**Instructions to follow:**
Rewrite all the records with "scrollbar" replaced by "scroll bar" and everything else unchanged. Omit the pictures from your answer.

**Available data:**
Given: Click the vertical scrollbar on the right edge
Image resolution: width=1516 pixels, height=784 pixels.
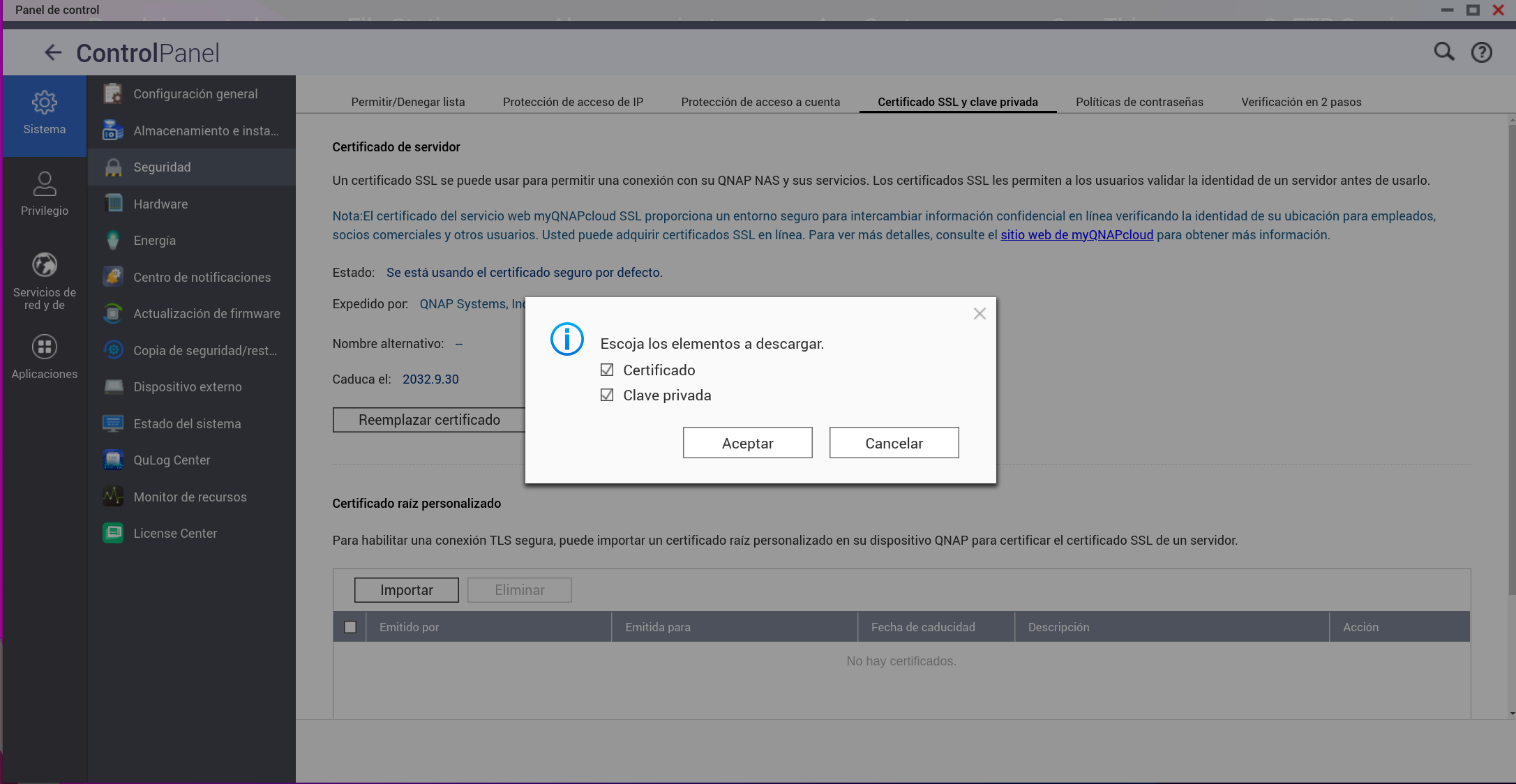Looking at the screenshot, I should [x=1511, y=349].
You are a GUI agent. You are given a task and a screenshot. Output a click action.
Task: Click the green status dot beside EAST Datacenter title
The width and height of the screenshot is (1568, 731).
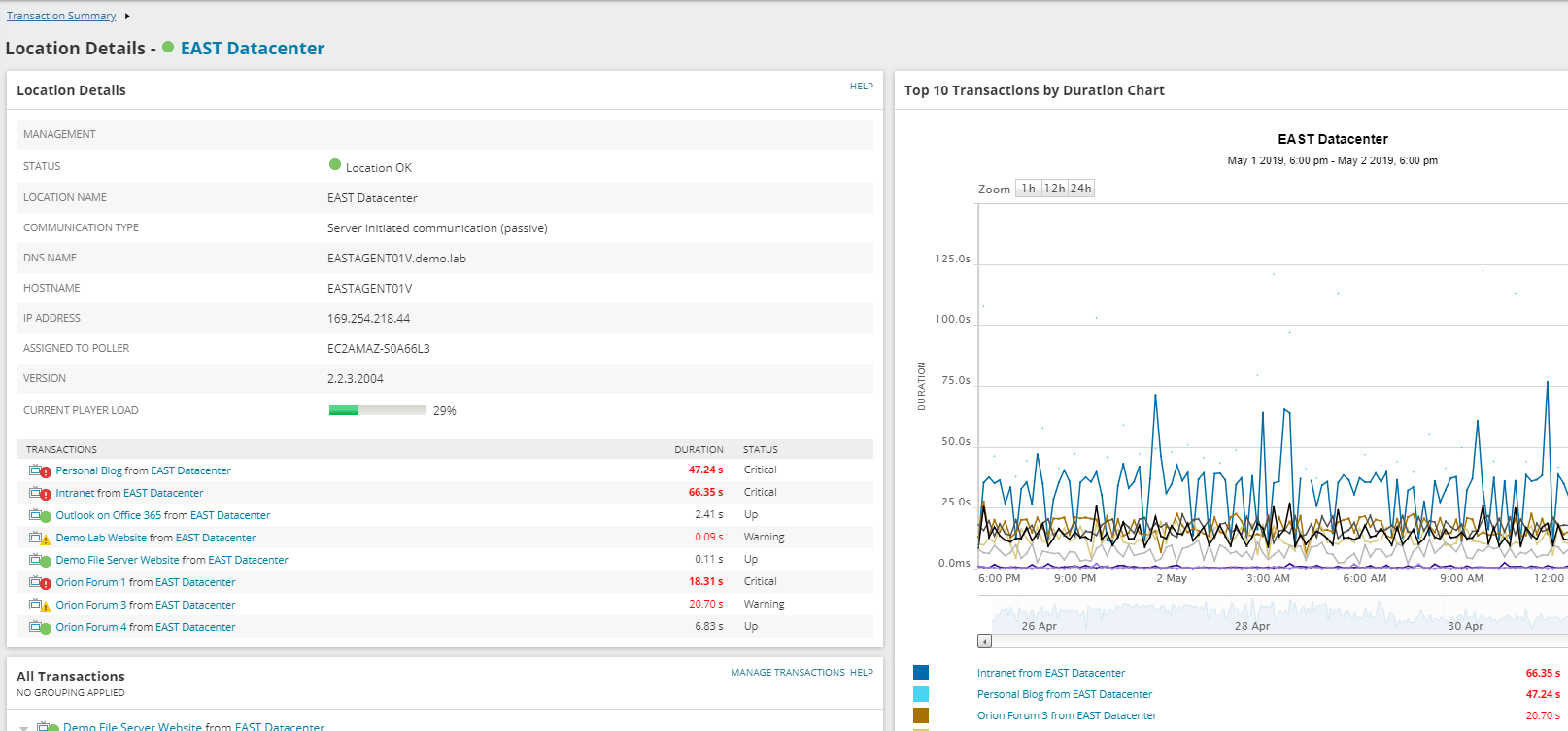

**Solved exercise:**
Given: Click the vertical scroll bar on the right edge
Image resolution: width=1516 pixels, height=784 pixels.
Looking at the screenshot, I should [x=1511, y=349].
You are a GUI agent. You are given a task and a screenshot. Output a click action.
Task: Click the green status dot beside EAST Datacenter title
The width and height of the screenshot is (1568, 731).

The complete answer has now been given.